2016-11-13 12:35 GMT-06:00 Andrew Wesie awesie@gmail.com:
Signed-off-by: Andrew Wesie awesie@gmail.com
It looks like you're never declaring shader outputs as flat. Is the potential mismatch with the shader input declarations a problem?
BTW, I find it a bit surprising that flat varyings are actually used in SM4+ applications, AFAIK there is no way to mark inputs / outputs as flat in HLSL, which would suggest some kind of manual tinkering with the shader bytecode is required to use them.
On Sun, Nov 13, 2016 at 11:44 PM, Matteo Bruni matteo.mystral@gmail.com wrote:
2016-11-13 12:35 GMT-06:00 Andrew Wesie awesie@gmail.com:
Signed-off-by: Andrew Wesie awesie@gmail.com
It looks like you're never declaring shader outputs as flat. Is the potential mismatch with the shader input declarations a problem?
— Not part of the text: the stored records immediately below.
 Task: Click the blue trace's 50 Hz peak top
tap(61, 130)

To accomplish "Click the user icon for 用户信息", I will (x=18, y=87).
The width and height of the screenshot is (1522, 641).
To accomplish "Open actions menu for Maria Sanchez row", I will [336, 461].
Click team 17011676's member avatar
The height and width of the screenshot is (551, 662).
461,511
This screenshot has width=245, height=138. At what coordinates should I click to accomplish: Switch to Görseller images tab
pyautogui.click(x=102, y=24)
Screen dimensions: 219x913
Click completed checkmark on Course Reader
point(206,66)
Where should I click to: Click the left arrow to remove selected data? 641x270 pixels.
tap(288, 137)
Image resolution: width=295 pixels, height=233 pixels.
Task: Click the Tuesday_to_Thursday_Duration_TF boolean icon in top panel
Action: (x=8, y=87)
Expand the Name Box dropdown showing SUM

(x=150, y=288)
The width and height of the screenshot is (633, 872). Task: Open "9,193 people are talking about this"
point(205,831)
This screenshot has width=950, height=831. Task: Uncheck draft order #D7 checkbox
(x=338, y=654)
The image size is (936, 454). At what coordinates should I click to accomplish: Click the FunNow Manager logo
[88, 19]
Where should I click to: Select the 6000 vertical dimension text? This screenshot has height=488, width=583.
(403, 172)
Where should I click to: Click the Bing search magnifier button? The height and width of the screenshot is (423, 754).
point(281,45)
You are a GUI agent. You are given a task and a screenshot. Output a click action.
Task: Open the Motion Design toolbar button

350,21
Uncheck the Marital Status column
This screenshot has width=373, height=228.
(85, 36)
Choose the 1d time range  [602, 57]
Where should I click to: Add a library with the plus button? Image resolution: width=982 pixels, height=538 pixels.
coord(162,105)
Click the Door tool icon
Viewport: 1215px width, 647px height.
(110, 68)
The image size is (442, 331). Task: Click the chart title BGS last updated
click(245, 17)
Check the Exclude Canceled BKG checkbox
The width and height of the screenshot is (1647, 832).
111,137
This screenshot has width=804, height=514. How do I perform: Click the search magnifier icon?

Yes, this is a problem for older OpenGL versions. However, it's allowed in newer OpenGL versions. AFAIK it was changed in GLSL 4.3 but in practice you can use it only in GLSL 4.4 or higher because the spec was inconsistent, and some drivers still report input/output mismatch errors in GLSL 4.3.
BTW, I find it a bit surprising that flat varyings are actually used in SM4+ applications, AFAIK there is no way to mark inputs / outputs as flat in HLSL, which would suggest some kind of manual tinkering with the shader bytecode is required to use them.
There is the "nointerpolation" HLSL keyword. Note that manual tinkering with a shader bytecode would be only possible if you would know the checksum algorithm used in shader bytecodes.
On 14 November 2016 at 00:08, Józef Kucia joseph.kucia@gmail.com wrote:
There is the "nointerpolation" HLSL keyword. Note that manual tinkering with a shader bytecode would be only possible if you would know the checksum algorithm used in shader bytecodes.
That algorithm is actually somewhat known these days, it seems to be a variant of MD5.